Given is a polynomial $f \in \mathbb Z [X]$, such that $2\nmid f(0)$ and $2\nmid f(1)$. Show:
(I) $f$ has no roots in $\mathbb Z$.
(II) If the leading coefficient of $f$ is odd, $f$ has no roots in $\mathbb Q$.
My idea:
$f=a_nX^n+a_{n-1}X^{n-1}+...+a_1X+a_0 \in \mathbb Z[X]$. I know that the constant term $a_0$ exists, because of $2 \nmid f(0)$.
(I) $2\nmid f(0)$ leads to $2 \nmid a_0$, which means, that $a_0$ is odd. $2\nmid f(1)$ leads to $a_n+...+a_0$ is odd.
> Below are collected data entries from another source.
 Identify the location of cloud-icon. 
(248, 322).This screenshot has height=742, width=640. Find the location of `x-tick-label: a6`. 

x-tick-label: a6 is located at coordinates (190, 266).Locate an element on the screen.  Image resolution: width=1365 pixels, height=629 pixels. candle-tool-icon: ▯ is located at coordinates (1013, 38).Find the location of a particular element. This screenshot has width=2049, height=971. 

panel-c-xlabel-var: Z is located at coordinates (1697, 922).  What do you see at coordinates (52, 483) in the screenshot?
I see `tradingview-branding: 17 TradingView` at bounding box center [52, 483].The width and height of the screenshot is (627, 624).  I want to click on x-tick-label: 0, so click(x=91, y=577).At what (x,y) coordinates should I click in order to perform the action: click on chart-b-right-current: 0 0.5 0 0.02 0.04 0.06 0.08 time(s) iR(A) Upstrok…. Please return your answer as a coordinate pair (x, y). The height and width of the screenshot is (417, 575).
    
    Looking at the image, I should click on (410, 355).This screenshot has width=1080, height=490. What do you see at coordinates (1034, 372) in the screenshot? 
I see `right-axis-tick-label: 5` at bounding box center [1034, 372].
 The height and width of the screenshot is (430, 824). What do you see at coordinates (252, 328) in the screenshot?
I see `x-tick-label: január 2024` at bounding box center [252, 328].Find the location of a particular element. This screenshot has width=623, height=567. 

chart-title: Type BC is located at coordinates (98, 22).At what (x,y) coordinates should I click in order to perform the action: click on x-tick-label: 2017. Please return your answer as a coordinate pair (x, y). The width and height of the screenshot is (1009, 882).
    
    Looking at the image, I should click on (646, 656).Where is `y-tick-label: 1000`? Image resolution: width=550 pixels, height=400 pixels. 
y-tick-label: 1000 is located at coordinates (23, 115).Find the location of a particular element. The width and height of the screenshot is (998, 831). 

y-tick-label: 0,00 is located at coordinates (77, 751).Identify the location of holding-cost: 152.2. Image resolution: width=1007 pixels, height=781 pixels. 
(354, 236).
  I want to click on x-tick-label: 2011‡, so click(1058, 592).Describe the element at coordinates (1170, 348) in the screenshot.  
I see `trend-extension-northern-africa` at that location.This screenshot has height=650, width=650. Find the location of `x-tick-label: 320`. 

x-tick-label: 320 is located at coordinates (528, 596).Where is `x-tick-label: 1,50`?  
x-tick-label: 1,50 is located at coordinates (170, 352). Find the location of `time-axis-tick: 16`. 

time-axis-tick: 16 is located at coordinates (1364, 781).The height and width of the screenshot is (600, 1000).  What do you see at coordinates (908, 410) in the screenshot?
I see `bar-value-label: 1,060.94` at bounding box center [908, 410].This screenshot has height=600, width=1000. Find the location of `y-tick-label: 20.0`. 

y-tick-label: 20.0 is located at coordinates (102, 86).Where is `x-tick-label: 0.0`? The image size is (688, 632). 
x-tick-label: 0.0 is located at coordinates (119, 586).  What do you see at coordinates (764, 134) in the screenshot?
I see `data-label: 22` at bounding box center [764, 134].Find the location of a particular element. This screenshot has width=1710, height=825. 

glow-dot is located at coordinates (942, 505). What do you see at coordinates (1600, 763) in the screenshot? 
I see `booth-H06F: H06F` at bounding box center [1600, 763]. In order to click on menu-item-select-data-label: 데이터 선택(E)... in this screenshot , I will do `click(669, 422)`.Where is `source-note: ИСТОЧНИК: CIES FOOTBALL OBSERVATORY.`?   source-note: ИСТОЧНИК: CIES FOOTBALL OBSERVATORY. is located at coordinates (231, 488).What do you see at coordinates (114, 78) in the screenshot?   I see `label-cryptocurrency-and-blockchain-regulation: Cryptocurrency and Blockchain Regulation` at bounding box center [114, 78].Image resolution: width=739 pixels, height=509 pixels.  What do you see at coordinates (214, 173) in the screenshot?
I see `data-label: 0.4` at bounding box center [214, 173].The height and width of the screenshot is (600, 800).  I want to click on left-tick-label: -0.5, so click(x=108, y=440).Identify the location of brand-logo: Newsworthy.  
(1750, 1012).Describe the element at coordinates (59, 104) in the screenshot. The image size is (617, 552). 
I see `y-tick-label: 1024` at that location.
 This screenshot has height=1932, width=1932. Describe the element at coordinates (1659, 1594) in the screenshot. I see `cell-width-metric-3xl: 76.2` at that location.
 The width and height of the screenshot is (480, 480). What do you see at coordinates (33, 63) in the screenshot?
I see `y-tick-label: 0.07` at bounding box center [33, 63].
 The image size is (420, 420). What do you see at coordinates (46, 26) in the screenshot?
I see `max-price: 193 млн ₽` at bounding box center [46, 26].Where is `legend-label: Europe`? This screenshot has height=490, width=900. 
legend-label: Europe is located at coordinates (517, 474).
Now I can conclude, that $a_n+...+a_1$ is even, so $2 \mid a_n+...+a_1$. But now I don't know how to go on.
I thought about assuming, that f has at least one root, i.e. $z$. Than $f$ factors into $f(X)=g(X)\cdot(X-z)$, where $g \in \mathbb Z [X]$ with $\mbox{deg}(g)+1= \mbox{deg}(f)$. Since $a_0$ is odd, $z$ and the constant term of $g$ are also odd.